--- Record set ---
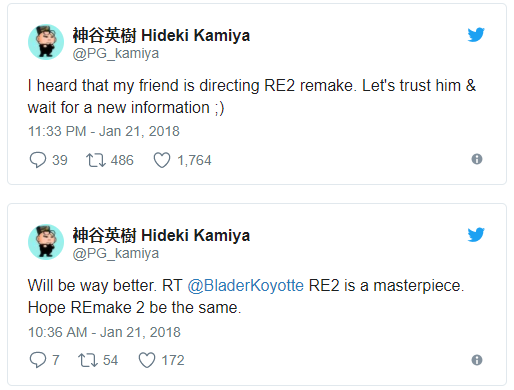Open the @BladerKoyotte mention link
This screenshot has height=390, width=514.
(246, 286)

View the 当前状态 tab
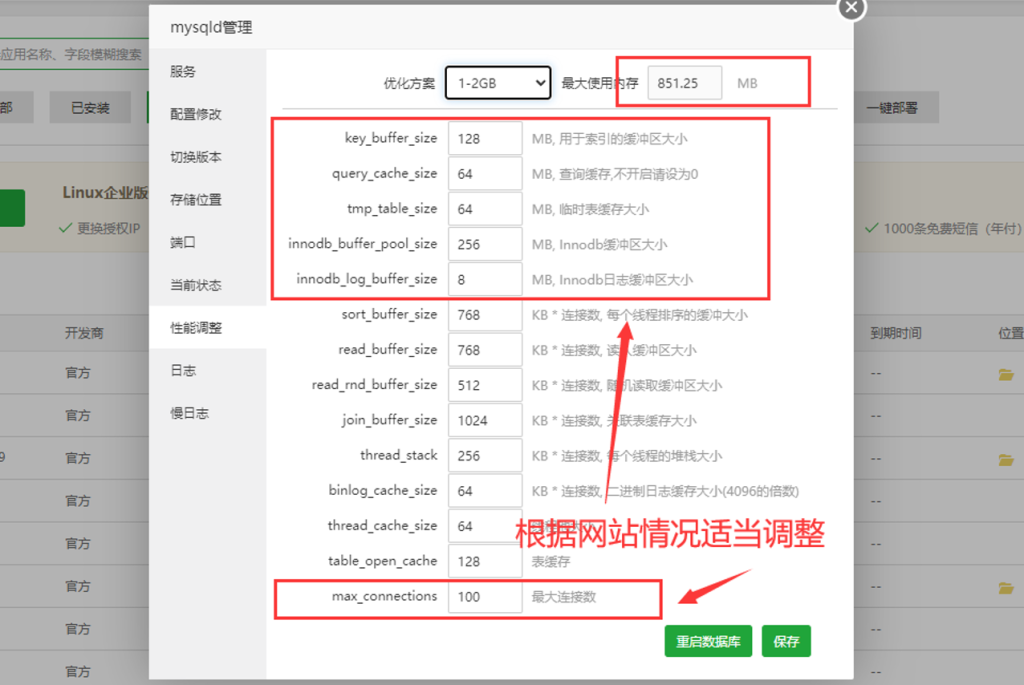pos(196,285)
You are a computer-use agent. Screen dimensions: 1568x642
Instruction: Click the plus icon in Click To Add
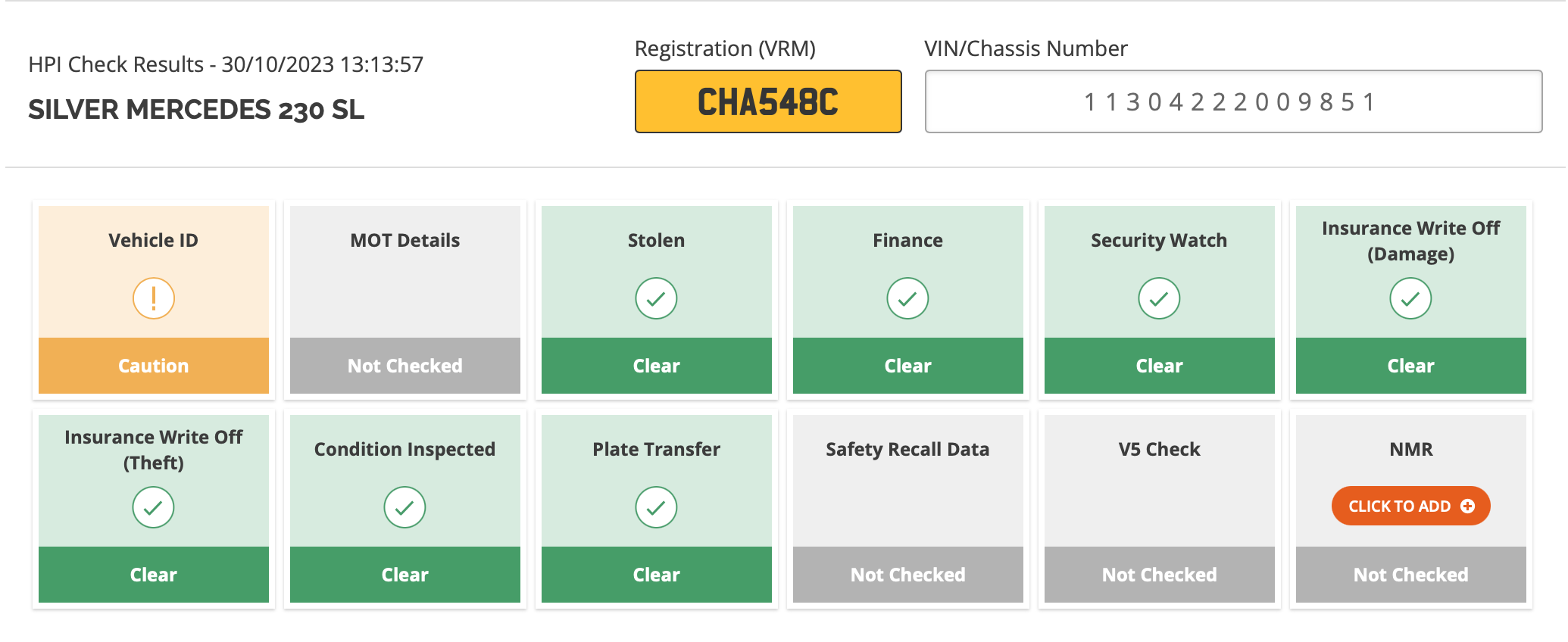pos(1467,506)
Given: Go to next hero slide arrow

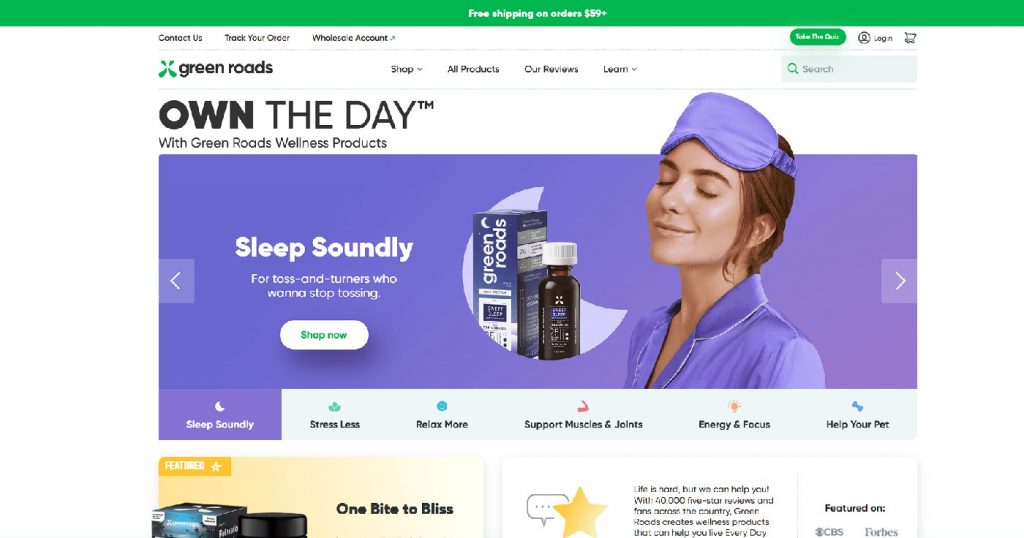Looking at the screenshot, I should click(899, 281).
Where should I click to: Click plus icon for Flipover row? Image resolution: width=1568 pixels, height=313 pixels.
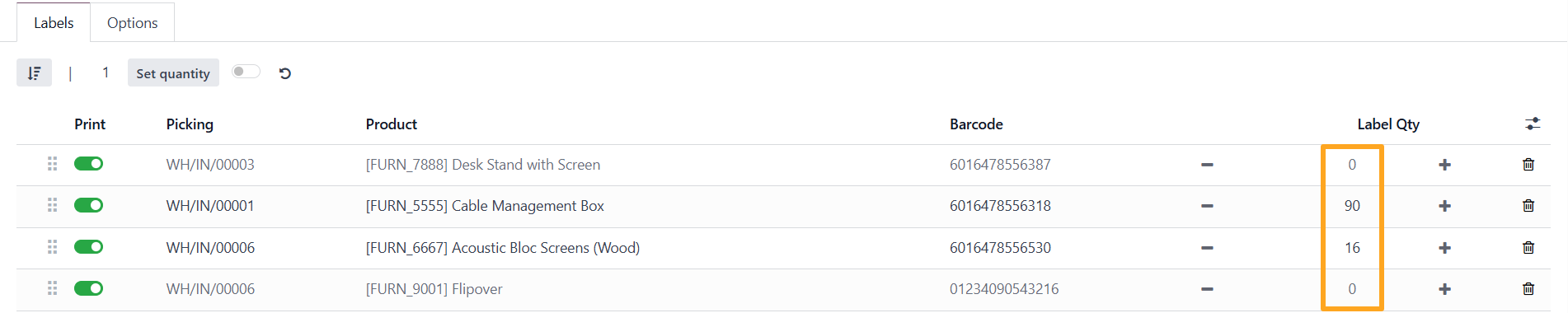(x=1444, y=289)
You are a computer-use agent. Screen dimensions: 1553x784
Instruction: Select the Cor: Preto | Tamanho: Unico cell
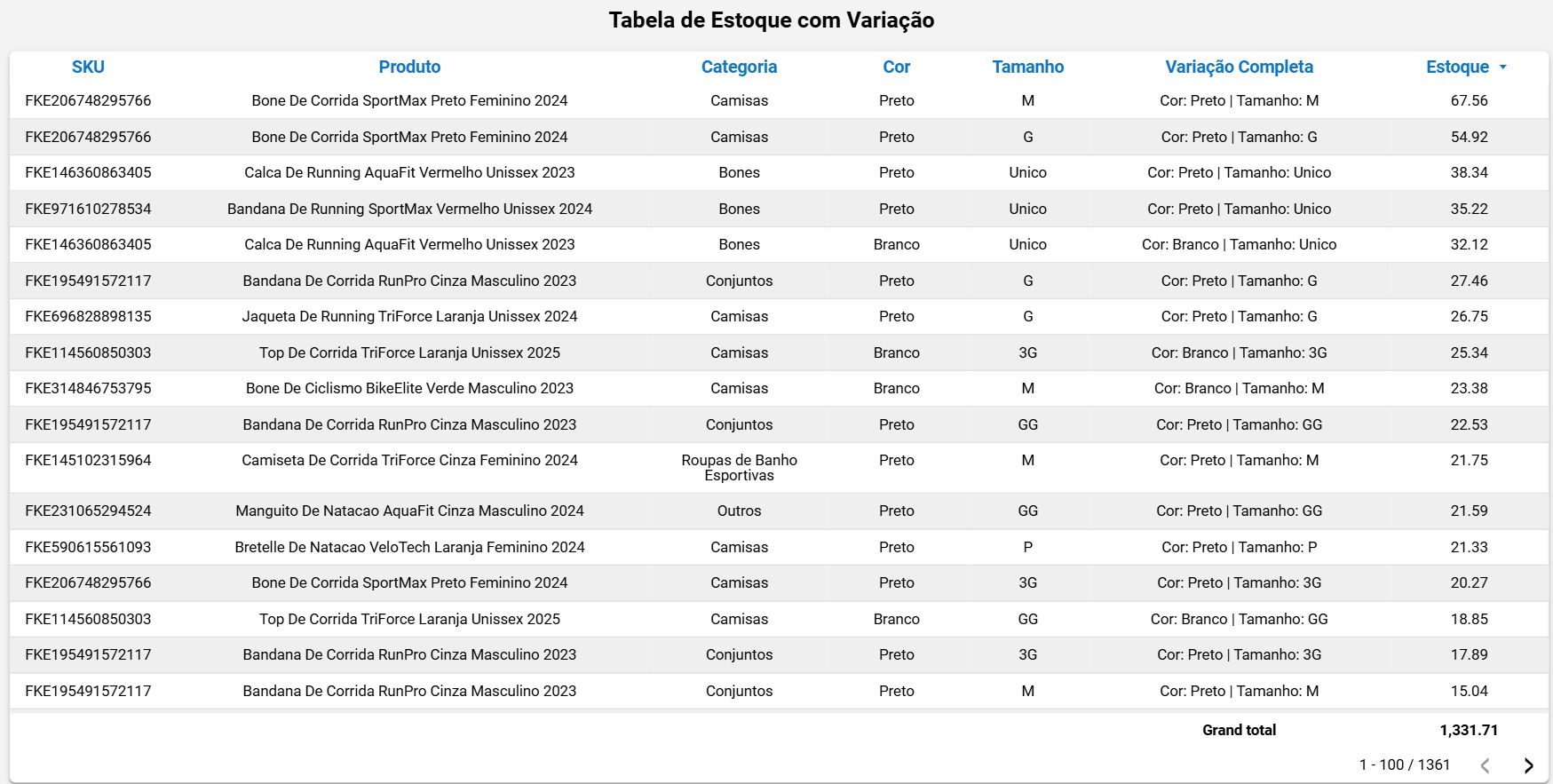pyautogui.click(x=1240, y=172)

--- What to produce ---
Across the entries above, work out the count of lines that hold the word "dimensions", and state that number alone.

--- Answer area ---
2